Les dirigeants africains et européens sont réunis depuis ce lundi 24 novembre 2025 à Luanda pour le 7è Sommet Union européenne – Union africaine. Pendant deux jours, les chefs d’État et de gouvernement discutent du renforcement des liens économiques et politiques entre les deux continents, dans un contexte mondial marqué par des rivalités géopolitiques croissantes. L’Afrique y revendique sa place.
À l’ouverture du Sommet, le président de la Commission de l’Union africaine (UA) a donné le ton. Dans un discours ferme, Mahmoud Ali Youssouf a affirmé que l’Afrique “exige désormais sa place” dans les instances internationales, citant le G20, le Conseil de sécurité de l’ONU et les grandes institutions financières. L’UA réclame une représentation équitable et une réforme profonde de l’architecture globale, dans un contexte où “les normes établies de la géopolitique internationale sont remises en cause”.
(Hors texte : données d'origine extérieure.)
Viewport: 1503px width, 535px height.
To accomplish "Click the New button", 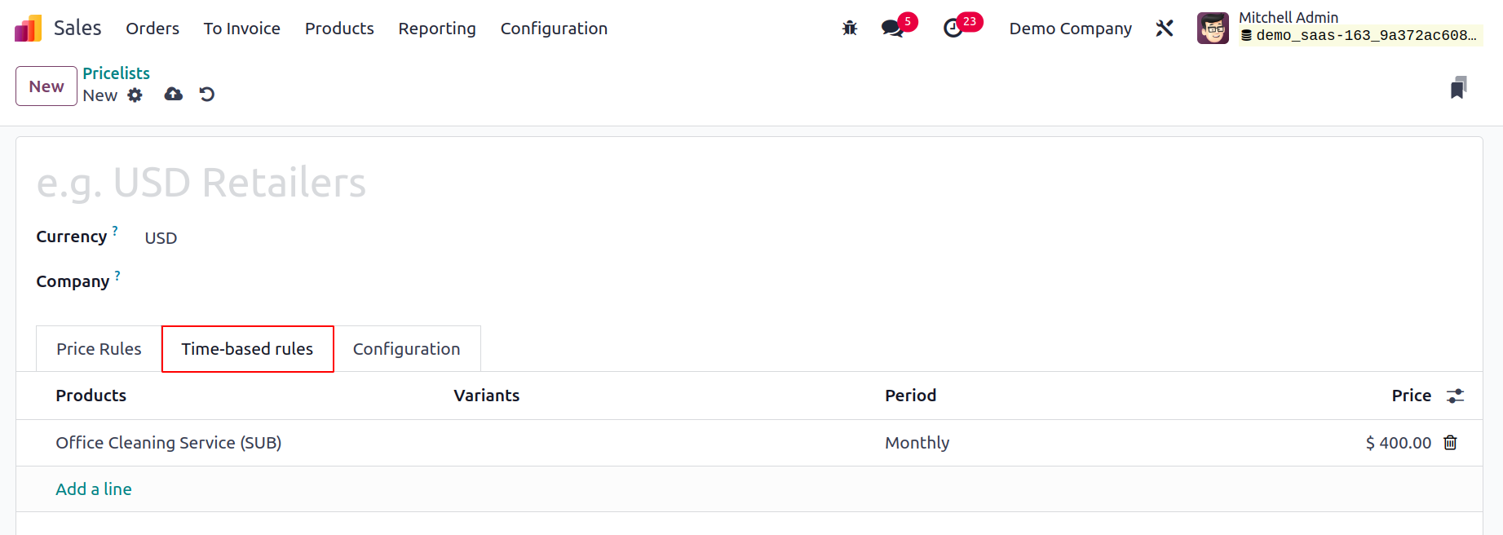I will 46,86.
Sur le plan économique, l’Afrique appelle à une réforme de l’architecture financière mondiale. Elle demande une gestion plus soutenable de la dette et un accès facilité à des financements. Le continent réclame aussi une justice climatique et un soutien concret pour ses plans d’adaptation.
La transformation numérique fait partie des priorités. L’Union africaine appelle à réduire la fracture numérique, devenue un prérequis pour tous les secteurs économiques.
At the session of the 7th #AUEUSummit in Luanda this afternoon, H.E Mahmoud Ali Youssouf, the Chairperson of the AU Commission underscored Africa’s emergence as a global growth powerhouse; with abundant markets, manpower & resources, & a growing role across the global value… pic.twitter.com/JMkkDX8FcX
— African Union (@_AfricanUnion) November 24, 2025
25 ans de partenariat
L’année 2025 marque le 25è anniversaire de la coopération formalisée entre l’Union africaine et l’Union européenne. Le premier sommet, en 2000 au Caire, avait jeté les bases d’un dialogue politique structuré. La rencontre de Lisbonne en 2007 avait abouti à la Stratégie conjointe Afrique–UE, premier cadre de coopération à long terme. Celle de Tripoli en 2010 avait renforcé les engagements économiques et sécuritaires avec l’adoption d’un second plan d’action.